▶ **What the task requires**: Each entry that follows must be output without any deviation.

▶ **Provided records**:
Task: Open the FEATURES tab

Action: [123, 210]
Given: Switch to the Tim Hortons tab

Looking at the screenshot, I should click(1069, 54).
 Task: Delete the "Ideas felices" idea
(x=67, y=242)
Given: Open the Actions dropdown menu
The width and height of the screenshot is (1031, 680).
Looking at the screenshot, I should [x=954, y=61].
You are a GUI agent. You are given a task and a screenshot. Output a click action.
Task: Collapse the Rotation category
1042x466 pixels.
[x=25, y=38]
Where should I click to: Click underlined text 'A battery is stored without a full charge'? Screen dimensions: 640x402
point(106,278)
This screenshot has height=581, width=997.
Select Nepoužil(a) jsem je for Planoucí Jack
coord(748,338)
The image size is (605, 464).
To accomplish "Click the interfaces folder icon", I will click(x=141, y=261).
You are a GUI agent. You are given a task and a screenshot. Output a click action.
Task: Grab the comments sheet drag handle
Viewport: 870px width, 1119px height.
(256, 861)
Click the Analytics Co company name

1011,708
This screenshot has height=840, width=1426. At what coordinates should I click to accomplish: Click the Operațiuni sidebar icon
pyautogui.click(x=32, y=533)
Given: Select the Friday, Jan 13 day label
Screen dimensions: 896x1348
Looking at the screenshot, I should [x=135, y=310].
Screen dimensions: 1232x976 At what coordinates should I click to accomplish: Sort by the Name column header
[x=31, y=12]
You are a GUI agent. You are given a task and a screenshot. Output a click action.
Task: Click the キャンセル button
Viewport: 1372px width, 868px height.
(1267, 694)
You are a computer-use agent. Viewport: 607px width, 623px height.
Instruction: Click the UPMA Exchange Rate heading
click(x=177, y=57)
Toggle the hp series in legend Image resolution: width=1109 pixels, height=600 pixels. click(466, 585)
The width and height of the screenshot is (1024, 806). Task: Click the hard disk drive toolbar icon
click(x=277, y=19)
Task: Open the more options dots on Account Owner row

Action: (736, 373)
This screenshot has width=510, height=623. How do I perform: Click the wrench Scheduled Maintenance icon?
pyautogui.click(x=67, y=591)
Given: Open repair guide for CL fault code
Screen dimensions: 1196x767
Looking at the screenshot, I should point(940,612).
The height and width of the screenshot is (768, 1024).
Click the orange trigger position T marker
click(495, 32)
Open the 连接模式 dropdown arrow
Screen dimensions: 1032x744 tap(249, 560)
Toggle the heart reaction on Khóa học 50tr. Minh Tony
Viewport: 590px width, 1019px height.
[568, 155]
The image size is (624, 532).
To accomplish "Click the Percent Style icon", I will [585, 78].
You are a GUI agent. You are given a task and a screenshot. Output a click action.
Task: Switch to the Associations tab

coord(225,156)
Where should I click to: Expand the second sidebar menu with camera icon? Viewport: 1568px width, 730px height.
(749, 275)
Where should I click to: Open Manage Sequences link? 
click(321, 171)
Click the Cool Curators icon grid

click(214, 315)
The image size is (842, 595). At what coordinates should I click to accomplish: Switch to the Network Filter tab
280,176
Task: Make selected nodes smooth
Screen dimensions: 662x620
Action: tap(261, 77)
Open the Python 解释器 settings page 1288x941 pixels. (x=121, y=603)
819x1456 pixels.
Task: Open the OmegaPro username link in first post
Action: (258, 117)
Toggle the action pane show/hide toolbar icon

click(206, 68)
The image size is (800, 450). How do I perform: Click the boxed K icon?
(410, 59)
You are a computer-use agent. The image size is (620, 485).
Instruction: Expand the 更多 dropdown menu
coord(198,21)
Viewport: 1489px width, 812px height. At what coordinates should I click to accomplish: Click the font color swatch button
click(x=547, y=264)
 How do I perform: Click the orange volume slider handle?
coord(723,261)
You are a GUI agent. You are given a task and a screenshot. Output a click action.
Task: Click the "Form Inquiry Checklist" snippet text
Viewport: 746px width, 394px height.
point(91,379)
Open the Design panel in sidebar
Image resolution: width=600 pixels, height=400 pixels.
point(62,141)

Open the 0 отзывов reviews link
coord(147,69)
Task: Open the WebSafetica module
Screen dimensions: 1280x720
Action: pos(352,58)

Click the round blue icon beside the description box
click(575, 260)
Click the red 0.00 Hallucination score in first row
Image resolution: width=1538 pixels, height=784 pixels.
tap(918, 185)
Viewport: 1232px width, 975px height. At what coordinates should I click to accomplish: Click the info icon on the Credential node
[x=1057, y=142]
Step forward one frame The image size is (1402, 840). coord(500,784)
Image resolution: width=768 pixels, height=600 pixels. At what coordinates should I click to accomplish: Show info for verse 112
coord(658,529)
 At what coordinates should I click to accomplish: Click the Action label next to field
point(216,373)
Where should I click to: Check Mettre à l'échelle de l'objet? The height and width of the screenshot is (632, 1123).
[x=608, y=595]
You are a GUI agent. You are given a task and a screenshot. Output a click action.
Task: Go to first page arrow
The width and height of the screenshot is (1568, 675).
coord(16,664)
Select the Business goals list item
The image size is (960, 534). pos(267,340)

▶ **Written answer**:
Task: Open the FEATURES tab

Action: [123, 210]
Given: Switch to the Tim Hortons tab

Looking at the screenshot, I should click(1069, 54).
 Task: Delete the "Ideas felices" idea
(x=67, y=242)
Given: Open the Actions dropdown menu
The width and height of the screenshot is (1031, 680).
Looking at the screenshot, I should [x=954, y=61].
You are a GUI agent. You are given a task and a screenshot. Output a click action.
Task: Collapse the Rotation category
1042x466 pixels.
[x=25, y=38]
Where should I click to: Click underlined text 'A battery is stored without a full charge'? Screen dimensions: 640x402
point(106,278)
This screenshot has height=581, width=997.
Select Nepoužil(a) jsem je for Planoucí Jack
coord(748,338)
The image size is (605, 464).
To accomplish "Click the interfaces folder icon", I will click(x=141, y=261).
You are a GUI agent. You are given a task and a screenshot. Output a click action.
Task: Grab the comments sheet drag handle
Viewport: 870px width, 1119px height.
(256, 861)
Click the Analytics Co company name

1011,708
This screenshot has height=840, width=1426. At what coordinates should I click to accomplish: Click the Operațiuni sidebar icon
pyautogui.click(x=32, y=533)
Given: Select the Friday, Jan 13 day label
Screen dimensions: 896x1348
Looking at the screenshot, I should [x=135, y=310].
Screen dimensions: 1232x976 At what coordinates should I click to accomplish: Sort by the Name column header
[x=31, y=12]
You are a GUI agent. You are given a task and a screenshot. Output a click action.
Task: Click the キャンセル button
Viewport: 1372px width, 868px height.
(1267, 694)
You are a computer-use agent. Viewport: 607px width, 623px height.
Instruction: Click the UPMA Exchange Rate heading
click(x=177, y=57)
Toggle the hp series in legend Image resolution: width=1109 pixels, height=600 pixels. click(466, 585)
The width and height of the screenshot is (1024, 806). Task: Click the hard disk drive toolbar icon
click(x=277, y=19)
Task: Open the more options dots on Account Owner row

Action: (736, 373)
This screenshot has width=510, height=623. How do I perform: Click the wrench Scheduled Maintenance icon?
pyautogui.click(x=67, y=591)
Given: Open repair guide for CL fault code
Screen dimensions: 1196x767
Looking at the screenshot, I should point(940,612).
The height and width of the screenshot is (768, 1024).
Click the orange trigger position T marker
click(495, 32)
Open the 连接模式 dropdown arrow
Screen dimensions: 1032x744 tap(249, 560)
Toggle the heart reaction on Khóa học 50tr. Minh Tony
Viewport: 590px width, 1019px height.
[568, 155]
The image size is (624, 532).
To accomplish "Click the Percent Style icon", I will [585, 78].
You are a GUI agent. You are given a task and a screenshot. Output a click action.
Task: Switch to the Associations tab

coord(225,156)
Where should I click to: Expand the second sidebar menu with camera icon? Viewport: 1568px width, 730px height.
(749, 275)
Where should I click to: Open Manage Sequences link? 
click(321, 171)
Click the Cool Curators icon grid

click(214, 315)
The image size is (842, 595). At what coordinates should I click to accomplish: Switch to the Network Filter tab
280,176
Task: Make selected nodes smooth
Screen dimensions: 662x620
Action: tap(261, 77)
Open the Python 解释器 settings page 1288x941 pixels. (x=121, y=603)
819x1456 pixels.
Task: Open the OmegaPro username link in first post
Action: (258, 117)
Toggle the action pane show/hide toolbar icon

click(206, 68)
The image size is (800, 450). How do I perform: Click the boxed K icon?
(410, 59)
You are a computer-use agent. The image size is (620, 485).
Instruction: Expand the 更多 dropdown menu
coord(198,21)
Viewport: 1489px width, 812px height. At what coordinates should I click to accomplish: Click the font color swatch button
click(x=547, y=264)
 How do I perform: Click the orange volume slider handle?
coord(723,261)
You are a GUI agent. You are given a task and a screenshot. Output a click action.
Task: Click the "Form Inquiry Checklist" snippet text
Viewport: 746px width, 394px height.
point(91,379)
Open the Design panel in sidebar
Image resolution: width=600 pixels, height=400 pixels.
point(62,141)

Open the 0 отзывов reviews link
coord(147,69)
Task: Open the WebSafetica module
Screen dimensions: 1280x720
Action: pos(352,58)

Click the round blue icon beside the description box
click(575, 260)
Click the red 0.00 Hallucination score in first row
Image resolution: width=1538 pixels, height=784 pixels.
tap(918, 185)
Viewport: 1232px width, 975px height. At what coordinates should I click to accomplish: Click the info icon on the Credential node
[x=1057, y=142]
Step forward one frame The image size is (1402, 840). coord(500,784)
Image resolution: width=768 pixels, height=600 pixels. At what coordinates should I click to accomplish: Show info for verse 112
coord(658,529)
 At what coordinates should I click to accomplish: Click the Action label next to field
point(216,373)
Where should I click to: Check Mettre à l'échelle de l'objet? The height and width of the screenshot is (632, 1123).
[x=608, y=595]
You are a GUI agent. You are given a task and a screenshot. Output a click action.
Task: Go to first page arrow
The width and height of the screenshot is (1568, 675).
coord(16,664)
Select the Business goals list item
The image size is (960, 534). pos(267,340)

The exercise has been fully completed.